The fact is that humans evolved over 10s of thousands of years to thrive when we are spending time together. We are designed to be in community with one another where we can see and feel each other’s presence. What the research shows is that connecting with people online is no substitute for that in-person interaction. Indeed, the connections we form through social media make us feel as though we are locked in a solitary confinement cell.

I think the story we read this morning of Jesus healing the lepers is where we need to start if we are going to overcome this problem. In this story, a leper comes and bows before Jesus. Unfortunately, in Jesus’ day, there was no cure for leprosy. If you somehow contracted the disease, it was like being given a death sentence. Not only would the disease slowly cause you to lose parts of your extremities due to infection and repeated injuries, but you would be ostracized from society. Since people were so afraid of contracting the disease from you, they would ask you to leave your family home or village.
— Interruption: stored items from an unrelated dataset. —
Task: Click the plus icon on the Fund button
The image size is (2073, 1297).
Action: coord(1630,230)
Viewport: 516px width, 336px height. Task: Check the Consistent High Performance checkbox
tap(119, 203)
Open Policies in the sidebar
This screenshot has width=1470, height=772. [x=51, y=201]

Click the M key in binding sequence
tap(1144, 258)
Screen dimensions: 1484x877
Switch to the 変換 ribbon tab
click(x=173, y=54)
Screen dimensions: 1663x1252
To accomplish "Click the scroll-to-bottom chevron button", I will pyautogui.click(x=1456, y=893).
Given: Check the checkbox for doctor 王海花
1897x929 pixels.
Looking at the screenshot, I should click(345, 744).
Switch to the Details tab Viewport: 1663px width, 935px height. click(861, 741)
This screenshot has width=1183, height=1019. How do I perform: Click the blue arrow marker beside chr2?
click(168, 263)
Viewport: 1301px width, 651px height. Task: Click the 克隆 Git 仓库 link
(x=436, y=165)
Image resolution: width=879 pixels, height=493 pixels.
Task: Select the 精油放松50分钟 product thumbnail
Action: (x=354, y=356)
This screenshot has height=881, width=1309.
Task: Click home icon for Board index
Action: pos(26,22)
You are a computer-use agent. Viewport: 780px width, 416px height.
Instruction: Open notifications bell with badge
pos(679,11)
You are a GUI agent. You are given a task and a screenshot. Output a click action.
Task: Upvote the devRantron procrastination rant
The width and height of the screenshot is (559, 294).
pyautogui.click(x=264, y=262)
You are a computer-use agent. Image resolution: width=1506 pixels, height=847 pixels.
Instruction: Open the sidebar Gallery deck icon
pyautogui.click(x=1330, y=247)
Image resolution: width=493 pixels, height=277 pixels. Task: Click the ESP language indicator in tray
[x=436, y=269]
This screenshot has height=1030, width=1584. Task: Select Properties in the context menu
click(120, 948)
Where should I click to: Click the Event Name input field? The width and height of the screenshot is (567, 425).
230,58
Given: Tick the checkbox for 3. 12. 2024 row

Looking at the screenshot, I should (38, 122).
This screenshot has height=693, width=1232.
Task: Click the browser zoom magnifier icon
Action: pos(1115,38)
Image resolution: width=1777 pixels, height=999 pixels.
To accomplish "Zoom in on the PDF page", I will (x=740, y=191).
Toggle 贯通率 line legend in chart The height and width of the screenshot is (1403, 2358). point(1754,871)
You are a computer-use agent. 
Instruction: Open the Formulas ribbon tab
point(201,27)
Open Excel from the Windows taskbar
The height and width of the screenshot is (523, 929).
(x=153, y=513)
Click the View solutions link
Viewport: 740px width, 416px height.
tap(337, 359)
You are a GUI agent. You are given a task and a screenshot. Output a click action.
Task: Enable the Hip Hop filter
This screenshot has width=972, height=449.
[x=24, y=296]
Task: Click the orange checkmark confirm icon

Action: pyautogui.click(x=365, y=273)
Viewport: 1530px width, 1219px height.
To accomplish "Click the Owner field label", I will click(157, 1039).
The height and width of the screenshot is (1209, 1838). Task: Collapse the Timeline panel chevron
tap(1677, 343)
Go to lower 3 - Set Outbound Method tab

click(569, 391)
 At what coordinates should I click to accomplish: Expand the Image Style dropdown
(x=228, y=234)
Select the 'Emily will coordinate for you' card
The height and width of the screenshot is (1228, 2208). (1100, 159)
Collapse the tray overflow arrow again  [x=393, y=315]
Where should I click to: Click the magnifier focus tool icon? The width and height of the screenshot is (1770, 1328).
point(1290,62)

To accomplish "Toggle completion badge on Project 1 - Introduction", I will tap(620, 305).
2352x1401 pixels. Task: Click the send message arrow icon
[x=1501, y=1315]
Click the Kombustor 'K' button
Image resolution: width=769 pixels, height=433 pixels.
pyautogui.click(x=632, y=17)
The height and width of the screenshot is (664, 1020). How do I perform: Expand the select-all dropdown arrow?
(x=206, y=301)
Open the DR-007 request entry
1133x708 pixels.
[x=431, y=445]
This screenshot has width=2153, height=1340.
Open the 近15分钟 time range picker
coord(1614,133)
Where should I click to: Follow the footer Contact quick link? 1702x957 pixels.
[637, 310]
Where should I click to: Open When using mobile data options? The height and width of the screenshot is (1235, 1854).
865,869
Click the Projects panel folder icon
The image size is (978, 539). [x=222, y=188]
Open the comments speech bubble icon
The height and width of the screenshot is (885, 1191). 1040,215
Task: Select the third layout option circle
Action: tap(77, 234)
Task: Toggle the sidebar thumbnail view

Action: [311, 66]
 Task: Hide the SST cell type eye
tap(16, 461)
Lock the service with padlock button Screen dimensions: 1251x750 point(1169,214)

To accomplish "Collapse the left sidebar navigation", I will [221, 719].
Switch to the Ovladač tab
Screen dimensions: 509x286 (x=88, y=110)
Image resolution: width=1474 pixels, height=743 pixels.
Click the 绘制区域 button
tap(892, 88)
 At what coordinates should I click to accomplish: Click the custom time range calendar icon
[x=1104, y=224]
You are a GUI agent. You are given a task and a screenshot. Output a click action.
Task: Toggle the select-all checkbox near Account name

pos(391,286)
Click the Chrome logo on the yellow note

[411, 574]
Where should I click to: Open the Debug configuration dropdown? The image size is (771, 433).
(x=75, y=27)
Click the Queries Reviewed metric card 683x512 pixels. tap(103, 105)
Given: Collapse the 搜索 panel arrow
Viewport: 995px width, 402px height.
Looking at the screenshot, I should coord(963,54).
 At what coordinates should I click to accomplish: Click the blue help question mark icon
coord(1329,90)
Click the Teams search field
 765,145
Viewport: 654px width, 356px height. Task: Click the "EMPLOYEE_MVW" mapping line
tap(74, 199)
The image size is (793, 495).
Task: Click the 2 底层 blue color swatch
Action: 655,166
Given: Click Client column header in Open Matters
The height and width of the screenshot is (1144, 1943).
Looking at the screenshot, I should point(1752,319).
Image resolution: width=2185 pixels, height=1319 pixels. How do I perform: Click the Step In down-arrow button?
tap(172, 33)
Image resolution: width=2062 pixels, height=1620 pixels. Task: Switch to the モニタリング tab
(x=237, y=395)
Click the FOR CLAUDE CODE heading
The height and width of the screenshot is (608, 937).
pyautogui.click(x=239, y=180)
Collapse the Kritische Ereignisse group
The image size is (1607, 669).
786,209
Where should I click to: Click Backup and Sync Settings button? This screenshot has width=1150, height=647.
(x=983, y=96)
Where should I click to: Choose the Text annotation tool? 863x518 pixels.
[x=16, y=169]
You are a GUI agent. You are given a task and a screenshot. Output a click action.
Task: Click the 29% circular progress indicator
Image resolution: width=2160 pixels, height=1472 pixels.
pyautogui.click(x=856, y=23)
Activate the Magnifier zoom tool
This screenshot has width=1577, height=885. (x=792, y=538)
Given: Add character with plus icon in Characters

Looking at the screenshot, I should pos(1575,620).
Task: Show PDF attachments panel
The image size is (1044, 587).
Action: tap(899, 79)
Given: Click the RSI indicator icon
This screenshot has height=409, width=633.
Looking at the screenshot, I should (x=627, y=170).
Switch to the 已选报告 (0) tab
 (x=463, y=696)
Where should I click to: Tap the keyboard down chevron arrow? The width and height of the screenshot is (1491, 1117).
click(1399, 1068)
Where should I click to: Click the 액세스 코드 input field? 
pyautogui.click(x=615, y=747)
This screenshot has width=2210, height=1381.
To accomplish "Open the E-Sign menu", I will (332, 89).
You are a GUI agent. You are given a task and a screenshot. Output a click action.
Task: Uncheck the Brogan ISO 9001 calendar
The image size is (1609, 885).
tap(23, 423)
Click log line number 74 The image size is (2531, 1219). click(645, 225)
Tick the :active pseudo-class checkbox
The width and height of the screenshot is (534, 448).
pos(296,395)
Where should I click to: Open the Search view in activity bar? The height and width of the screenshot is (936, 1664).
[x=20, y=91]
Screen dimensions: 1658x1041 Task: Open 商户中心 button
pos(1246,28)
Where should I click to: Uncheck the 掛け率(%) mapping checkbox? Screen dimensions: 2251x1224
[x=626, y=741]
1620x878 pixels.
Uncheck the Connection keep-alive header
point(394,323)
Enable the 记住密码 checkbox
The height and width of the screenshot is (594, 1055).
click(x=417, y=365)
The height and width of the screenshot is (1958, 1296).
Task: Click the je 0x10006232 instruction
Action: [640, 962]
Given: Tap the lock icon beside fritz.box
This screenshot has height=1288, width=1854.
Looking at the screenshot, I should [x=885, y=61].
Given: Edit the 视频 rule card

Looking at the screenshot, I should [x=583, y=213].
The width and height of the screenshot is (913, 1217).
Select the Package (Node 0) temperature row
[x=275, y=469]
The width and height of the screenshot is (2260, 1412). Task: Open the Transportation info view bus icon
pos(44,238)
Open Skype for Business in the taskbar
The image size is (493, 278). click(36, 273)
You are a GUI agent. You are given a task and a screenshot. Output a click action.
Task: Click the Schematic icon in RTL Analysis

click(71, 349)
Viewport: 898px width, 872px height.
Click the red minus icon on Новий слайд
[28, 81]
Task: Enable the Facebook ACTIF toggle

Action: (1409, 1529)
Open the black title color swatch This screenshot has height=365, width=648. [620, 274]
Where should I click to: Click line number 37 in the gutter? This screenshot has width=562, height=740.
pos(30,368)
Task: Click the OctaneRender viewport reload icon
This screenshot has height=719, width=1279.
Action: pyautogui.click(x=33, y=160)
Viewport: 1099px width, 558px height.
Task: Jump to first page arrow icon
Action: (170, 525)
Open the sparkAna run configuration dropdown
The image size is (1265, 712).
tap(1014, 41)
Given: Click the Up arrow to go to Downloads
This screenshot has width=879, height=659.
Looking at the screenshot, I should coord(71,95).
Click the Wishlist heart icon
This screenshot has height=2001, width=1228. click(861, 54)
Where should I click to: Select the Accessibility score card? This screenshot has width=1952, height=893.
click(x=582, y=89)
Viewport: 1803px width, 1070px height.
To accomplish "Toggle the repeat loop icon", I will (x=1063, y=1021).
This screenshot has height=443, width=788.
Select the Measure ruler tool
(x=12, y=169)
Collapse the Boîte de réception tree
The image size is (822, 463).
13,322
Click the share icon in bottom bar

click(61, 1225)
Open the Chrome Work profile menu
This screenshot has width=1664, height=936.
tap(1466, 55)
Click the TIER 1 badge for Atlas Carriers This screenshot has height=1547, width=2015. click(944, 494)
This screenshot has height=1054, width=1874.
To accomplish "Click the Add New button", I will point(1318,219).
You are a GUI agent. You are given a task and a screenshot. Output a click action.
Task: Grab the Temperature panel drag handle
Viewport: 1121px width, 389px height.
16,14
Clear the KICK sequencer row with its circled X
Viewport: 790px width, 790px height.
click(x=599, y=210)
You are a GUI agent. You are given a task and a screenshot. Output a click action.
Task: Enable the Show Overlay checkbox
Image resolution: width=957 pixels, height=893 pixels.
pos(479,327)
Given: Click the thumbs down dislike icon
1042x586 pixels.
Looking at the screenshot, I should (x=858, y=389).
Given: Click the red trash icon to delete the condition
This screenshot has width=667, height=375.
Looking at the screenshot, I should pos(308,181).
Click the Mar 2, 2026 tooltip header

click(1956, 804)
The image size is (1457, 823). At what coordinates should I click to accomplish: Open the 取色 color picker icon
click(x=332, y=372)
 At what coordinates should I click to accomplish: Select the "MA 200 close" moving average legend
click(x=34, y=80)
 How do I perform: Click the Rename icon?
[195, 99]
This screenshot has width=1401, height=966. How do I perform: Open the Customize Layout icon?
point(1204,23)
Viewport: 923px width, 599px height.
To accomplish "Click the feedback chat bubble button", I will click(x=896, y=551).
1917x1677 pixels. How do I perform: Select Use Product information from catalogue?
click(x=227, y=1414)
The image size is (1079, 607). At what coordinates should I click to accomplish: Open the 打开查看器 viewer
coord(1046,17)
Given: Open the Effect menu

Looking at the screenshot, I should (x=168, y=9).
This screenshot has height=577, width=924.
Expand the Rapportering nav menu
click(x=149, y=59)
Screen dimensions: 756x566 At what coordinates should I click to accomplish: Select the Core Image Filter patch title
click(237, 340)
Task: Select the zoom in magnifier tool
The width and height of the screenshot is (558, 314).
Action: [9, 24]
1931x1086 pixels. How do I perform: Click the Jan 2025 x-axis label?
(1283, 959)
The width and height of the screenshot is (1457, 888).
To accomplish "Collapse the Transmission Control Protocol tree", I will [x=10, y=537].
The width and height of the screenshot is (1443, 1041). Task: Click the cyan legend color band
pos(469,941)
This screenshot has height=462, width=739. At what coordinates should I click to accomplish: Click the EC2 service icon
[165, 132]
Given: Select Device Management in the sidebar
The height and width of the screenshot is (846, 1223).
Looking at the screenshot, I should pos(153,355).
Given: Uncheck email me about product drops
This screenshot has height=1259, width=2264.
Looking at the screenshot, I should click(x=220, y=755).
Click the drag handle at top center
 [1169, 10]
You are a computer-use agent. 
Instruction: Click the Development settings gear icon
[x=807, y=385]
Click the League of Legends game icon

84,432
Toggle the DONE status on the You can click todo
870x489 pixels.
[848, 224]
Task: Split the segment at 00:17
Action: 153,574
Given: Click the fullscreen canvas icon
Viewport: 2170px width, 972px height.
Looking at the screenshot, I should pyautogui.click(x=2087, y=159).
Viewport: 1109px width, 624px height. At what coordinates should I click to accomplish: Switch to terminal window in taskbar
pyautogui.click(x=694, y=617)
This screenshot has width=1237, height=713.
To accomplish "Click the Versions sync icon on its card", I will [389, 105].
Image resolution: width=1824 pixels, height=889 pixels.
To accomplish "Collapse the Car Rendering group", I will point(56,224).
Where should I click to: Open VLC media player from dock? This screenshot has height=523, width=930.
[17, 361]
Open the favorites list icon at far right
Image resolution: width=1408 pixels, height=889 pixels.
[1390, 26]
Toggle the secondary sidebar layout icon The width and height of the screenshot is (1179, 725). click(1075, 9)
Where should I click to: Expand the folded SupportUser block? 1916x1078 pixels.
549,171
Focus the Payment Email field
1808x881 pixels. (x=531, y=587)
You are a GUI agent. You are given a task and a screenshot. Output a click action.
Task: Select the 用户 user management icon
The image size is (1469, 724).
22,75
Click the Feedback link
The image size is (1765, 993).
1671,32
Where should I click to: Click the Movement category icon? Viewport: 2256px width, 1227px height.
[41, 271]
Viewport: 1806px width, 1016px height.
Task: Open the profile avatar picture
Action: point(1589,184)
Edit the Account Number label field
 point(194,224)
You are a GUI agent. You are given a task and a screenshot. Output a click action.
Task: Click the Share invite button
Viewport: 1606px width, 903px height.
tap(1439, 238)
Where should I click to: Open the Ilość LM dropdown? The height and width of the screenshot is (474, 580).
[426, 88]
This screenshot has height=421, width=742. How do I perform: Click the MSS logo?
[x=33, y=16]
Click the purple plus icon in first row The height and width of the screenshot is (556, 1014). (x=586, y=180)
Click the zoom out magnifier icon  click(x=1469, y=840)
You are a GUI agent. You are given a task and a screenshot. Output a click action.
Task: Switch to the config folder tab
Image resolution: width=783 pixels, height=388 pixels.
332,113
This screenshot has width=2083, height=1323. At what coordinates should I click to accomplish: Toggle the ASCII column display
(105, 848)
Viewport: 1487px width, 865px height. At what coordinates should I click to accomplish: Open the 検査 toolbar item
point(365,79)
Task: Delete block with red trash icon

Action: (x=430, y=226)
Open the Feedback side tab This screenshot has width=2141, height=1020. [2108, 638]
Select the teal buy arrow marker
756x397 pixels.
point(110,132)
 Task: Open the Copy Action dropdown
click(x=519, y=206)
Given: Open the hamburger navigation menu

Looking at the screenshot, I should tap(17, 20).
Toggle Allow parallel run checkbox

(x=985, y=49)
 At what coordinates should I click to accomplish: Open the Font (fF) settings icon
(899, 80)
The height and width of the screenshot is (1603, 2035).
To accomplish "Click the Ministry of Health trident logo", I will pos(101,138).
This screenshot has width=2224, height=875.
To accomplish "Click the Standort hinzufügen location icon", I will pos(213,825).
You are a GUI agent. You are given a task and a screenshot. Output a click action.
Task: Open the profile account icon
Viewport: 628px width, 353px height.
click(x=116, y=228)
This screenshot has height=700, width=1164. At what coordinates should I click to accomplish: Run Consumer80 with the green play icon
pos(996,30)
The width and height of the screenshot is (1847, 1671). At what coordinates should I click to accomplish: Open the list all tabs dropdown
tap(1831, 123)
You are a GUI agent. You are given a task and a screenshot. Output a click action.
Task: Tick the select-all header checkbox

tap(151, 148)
It’s hard to imagine the level of isolation and loneliness felt by people in these circumstances. Your family, your friends, your entire community disowned you. You were pretty much cut off from all human contact, except for those who were suffering like yourself. And then Jesus comes along, but unlike other healers, he’s willing to be the in the presence of lepers. He’s not scared of their disease. And the scripture tells us that Jesus cures leprosy in the most remarkable ways: he cures the leper with touch.

Look at what the text says: There was a leper who came to him and knelt before him, saying, “Lord, if you choose, you can make me clean.” He stretched out his hand and touched him, saying, “I do choose. Be made clean!” Do you see that little detail right there? He stretched out his hand and touched him. Jesus touched the untouchable. Personally, I think the most healing aspect of this story is the human-to-human contact. That’s what we need right now more than ever because, as a society, we have become like lepers to each other.

Admittedly, this is easier said than done. The reason why social media exploded over the last 12 years is because of the way globalization has impacted our world. People now move for their jobs more than ever before. Whereas in the past, families would stay in the same town for generations, now we move wherever the job is located. With most people staying at a job for 2-5 years, the reality is that we are not going to take the time to really invest in the community forming deep relationships.

In this way, the technology of social media is really a reflection of how our society has changed. But that shift means we need to adapt our behaviors and make sure we are putting down our devices and making human-to-human contact a priority. This is where the church is actually the greatest cure to our problems of isolation. The church provides community and social outlets that don’t really exist anywhere else in our society.

As much as the church is struggling in this new world of people moving all the time, the church is one of the last places where we can discover social outlets that we might not otherwise be able to create on our own. Also, in the church there are such a variety of people from such a diversity of backgrounds that there is always somebody with whom you can connect.

The key to us being a place where people seek us out really comes down to you all. Our church has to be more than smiles and handshakes. We need to be willing to get into the mess of each other’s lives and to really welcome each other with love and open arms. And I hope I’ve made the case that the alternative to us being a welcoming community is embracing a world that is literally collapsing in on itself.

So if I’ve said it once, I’ve said it a thousand times: Choose Love. Be the Light. Change the World. is more than a tagline. It’s a way of life and if you truly embrace the tenets of that phrase, we can truly be that healing touch that our world needs so desperately right now! Amen.